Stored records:
---------------

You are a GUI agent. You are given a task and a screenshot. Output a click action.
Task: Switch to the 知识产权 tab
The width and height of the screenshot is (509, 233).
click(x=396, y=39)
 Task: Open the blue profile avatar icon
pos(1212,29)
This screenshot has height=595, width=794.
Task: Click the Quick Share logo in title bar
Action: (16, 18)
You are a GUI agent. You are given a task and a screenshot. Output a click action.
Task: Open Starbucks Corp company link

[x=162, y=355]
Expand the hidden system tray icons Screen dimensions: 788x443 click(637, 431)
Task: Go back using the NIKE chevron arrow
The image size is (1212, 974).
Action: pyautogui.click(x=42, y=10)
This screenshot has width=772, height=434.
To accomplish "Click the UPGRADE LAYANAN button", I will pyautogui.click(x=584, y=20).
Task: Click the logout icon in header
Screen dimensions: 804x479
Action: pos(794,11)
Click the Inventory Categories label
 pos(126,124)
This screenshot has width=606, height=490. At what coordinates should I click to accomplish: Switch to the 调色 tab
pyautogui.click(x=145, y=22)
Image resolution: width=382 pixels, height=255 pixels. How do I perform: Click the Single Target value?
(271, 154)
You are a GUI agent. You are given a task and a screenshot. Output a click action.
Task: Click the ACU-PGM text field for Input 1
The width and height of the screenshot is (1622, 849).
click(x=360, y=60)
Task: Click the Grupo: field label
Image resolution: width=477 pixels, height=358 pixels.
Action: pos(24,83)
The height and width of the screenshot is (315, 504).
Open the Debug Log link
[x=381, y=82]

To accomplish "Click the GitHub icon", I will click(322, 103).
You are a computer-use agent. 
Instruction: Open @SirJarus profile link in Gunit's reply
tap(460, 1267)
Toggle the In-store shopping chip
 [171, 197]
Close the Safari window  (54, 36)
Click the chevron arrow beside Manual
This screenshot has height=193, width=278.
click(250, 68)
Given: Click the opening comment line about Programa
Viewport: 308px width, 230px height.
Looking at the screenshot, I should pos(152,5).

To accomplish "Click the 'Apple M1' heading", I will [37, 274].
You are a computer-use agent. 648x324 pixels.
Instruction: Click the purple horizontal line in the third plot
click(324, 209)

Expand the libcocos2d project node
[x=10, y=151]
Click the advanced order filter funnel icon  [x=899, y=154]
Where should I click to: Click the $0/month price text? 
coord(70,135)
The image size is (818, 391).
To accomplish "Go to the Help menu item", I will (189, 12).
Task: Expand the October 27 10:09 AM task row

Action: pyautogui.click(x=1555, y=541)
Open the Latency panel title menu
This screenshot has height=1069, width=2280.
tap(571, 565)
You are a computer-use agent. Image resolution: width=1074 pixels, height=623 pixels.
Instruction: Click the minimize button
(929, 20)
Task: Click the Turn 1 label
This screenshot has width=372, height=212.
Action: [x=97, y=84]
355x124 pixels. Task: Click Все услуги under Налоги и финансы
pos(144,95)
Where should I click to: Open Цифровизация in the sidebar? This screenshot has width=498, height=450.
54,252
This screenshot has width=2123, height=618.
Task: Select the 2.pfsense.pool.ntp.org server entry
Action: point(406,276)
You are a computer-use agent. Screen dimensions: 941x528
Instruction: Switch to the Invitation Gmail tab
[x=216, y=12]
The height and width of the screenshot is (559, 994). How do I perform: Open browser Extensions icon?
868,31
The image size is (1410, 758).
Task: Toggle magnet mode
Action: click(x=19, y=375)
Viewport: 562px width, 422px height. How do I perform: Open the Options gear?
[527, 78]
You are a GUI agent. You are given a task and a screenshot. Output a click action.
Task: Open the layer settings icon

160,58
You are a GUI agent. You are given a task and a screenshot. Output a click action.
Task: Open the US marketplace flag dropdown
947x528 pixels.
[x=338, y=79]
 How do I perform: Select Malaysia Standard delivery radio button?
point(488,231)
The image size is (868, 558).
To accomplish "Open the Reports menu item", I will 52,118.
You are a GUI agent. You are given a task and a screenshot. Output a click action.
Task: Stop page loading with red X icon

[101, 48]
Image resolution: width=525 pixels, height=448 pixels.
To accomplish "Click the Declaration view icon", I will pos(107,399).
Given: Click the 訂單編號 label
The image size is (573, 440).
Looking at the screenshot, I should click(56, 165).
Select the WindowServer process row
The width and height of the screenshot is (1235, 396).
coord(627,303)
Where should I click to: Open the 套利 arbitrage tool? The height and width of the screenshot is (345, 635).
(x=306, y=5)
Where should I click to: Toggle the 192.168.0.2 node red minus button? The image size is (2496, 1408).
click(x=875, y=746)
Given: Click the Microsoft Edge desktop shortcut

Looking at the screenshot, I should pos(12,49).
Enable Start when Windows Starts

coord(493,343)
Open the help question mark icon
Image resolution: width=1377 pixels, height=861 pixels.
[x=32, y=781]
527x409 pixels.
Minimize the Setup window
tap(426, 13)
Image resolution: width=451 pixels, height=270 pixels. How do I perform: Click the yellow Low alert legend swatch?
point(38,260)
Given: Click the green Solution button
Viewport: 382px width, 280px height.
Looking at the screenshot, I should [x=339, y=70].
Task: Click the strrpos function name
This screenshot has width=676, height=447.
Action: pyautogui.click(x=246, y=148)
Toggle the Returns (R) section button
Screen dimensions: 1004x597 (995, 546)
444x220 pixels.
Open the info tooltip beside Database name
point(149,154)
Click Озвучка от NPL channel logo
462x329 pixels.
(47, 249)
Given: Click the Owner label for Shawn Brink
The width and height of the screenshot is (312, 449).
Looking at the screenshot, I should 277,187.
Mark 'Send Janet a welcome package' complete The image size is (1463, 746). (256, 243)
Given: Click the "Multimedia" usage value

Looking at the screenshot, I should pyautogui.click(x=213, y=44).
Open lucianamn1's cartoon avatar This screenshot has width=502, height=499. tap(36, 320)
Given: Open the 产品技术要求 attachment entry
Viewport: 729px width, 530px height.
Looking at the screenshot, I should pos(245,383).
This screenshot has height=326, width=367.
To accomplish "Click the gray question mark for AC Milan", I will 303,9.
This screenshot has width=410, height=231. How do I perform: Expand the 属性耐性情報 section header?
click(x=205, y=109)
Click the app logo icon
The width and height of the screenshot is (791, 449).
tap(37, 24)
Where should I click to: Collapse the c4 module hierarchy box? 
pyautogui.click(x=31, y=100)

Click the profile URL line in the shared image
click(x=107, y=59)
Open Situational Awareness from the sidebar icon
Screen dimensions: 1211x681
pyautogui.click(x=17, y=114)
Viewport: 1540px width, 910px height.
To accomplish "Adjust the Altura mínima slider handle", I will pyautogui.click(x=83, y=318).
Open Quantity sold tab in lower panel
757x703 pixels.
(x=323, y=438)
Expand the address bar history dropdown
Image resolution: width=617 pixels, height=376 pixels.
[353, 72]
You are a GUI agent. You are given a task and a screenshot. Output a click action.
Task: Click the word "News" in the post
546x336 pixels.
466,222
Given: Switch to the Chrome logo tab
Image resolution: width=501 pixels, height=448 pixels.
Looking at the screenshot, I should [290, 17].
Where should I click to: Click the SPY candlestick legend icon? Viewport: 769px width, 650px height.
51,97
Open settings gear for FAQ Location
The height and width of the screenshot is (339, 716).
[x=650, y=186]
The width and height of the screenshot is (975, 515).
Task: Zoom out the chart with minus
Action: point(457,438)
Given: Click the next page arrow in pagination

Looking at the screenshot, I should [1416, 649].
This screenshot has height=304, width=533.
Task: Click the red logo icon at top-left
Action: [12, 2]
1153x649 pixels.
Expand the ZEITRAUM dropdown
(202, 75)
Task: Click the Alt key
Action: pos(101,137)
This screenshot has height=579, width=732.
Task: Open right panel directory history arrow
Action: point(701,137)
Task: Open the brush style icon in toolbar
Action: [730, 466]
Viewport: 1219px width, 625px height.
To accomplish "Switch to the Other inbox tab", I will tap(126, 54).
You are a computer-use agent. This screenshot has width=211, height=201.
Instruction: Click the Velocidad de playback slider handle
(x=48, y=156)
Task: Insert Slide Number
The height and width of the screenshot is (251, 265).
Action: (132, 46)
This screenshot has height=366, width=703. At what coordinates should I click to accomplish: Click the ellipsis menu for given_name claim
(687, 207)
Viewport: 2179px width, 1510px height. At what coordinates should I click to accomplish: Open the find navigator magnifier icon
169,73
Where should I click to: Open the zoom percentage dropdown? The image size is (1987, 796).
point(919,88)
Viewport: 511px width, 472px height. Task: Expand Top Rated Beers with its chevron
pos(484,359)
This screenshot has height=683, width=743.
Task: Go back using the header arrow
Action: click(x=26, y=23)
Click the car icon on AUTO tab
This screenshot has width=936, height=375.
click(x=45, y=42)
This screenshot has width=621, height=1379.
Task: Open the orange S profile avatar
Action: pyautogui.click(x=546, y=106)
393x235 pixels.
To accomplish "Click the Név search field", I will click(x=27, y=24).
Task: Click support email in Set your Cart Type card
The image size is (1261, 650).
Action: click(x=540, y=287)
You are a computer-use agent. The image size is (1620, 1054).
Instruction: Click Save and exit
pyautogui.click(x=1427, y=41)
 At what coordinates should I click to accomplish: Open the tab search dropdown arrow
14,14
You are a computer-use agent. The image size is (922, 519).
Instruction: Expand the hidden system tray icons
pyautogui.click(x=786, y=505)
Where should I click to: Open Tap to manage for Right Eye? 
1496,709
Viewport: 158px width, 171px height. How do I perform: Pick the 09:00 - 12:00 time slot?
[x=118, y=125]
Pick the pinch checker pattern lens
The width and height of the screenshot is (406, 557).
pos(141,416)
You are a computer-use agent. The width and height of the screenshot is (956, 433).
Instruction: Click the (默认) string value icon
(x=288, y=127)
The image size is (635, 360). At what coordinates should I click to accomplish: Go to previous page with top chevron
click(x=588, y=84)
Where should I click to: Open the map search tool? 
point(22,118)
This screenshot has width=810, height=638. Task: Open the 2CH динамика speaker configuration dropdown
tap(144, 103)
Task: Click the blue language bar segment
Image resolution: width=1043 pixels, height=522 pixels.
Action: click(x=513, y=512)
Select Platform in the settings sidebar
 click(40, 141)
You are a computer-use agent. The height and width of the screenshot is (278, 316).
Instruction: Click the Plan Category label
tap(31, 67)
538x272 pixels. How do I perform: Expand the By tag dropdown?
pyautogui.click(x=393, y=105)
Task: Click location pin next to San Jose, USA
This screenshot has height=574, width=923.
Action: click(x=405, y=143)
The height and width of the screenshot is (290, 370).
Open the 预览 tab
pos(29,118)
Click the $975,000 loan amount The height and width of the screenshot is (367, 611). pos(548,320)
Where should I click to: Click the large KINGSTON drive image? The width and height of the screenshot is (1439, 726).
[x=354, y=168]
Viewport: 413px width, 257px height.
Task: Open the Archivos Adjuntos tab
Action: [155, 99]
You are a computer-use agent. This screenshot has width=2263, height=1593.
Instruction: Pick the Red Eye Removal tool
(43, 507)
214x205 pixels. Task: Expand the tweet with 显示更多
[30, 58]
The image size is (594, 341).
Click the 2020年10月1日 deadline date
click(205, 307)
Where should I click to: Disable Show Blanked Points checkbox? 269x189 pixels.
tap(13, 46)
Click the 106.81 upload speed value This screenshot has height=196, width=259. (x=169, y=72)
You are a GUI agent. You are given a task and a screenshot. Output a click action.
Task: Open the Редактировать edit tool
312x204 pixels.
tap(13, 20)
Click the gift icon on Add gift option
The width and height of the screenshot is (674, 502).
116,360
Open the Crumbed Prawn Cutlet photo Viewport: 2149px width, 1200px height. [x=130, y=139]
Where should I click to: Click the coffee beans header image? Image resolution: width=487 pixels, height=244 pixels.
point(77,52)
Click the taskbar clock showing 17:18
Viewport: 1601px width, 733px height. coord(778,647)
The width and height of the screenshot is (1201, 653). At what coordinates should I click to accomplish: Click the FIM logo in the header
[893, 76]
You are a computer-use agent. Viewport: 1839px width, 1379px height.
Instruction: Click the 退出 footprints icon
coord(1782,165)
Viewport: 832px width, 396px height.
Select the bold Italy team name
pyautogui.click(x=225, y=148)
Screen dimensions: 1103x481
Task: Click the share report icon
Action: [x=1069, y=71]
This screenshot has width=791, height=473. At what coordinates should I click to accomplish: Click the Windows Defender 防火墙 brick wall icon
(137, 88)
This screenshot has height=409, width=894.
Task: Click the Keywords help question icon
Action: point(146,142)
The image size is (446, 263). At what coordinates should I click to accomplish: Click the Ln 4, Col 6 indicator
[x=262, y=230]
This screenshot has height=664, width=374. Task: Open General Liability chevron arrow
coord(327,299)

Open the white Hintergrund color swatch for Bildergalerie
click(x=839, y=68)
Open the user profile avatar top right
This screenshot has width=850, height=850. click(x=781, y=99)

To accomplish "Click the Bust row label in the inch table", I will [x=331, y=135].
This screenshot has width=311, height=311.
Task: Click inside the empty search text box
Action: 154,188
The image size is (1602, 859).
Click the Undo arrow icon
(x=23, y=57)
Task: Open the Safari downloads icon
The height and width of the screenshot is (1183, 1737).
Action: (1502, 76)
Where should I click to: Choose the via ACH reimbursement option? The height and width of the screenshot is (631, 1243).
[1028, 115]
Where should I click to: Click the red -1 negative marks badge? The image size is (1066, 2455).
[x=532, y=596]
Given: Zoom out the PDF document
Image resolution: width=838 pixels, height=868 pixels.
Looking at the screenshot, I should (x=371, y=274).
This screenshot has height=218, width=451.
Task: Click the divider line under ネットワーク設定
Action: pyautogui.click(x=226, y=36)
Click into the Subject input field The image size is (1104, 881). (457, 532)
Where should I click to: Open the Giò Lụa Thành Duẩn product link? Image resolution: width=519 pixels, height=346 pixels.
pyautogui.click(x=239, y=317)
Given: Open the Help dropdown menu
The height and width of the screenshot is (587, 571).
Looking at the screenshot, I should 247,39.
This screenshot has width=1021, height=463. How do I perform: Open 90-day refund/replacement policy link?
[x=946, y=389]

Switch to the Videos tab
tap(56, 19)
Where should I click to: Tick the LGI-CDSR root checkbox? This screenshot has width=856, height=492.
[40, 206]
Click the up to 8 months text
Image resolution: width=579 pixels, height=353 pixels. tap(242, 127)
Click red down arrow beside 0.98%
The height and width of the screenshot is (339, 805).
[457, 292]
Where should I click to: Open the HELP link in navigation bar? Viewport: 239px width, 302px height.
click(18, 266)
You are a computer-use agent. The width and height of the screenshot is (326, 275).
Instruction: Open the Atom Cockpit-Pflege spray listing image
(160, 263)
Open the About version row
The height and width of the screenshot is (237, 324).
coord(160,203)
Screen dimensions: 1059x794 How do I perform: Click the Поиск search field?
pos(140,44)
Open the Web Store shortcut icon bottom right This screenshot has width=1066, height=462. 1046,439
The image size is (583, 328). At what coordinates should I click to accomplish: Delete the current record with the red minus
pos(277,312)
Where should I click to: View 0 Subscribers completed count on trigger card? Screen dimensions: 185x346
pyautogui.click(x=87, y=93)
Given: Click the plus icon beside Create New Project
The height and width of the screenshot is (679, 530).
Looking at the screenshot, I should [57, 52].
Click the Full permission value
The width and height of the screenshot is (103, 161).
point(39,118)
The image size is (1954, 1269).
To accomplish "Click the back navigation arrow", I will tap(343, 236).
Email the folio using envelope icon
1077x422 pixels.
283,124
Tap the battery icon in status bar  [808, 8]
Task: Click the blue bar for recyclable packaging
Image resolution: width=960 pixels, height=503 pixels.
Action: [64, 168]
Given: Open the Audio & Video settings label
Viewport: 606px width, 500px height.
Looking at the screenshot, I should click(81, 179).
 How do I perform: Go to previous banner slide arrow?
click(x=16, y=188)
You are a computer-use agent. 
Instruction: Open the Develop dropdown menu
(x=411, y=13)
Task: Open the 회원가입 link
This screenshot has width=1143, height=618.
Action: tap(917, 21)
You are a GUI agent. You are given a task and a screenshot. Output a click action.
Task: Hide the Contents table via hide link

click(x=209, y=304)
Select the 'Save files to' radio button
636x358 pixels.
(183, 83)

---------------

What is asked: Quote every line from the start of the stored records down to the line containing "click(x=396, y=39)", with both ends included.

The answer:
You are a GUI agent. You are given a task and a screenshot. Output a click action.
Task: Switch to the 知识产权 tab
The width and height of the screenshot is (509, 233).
click(x=396, y=39)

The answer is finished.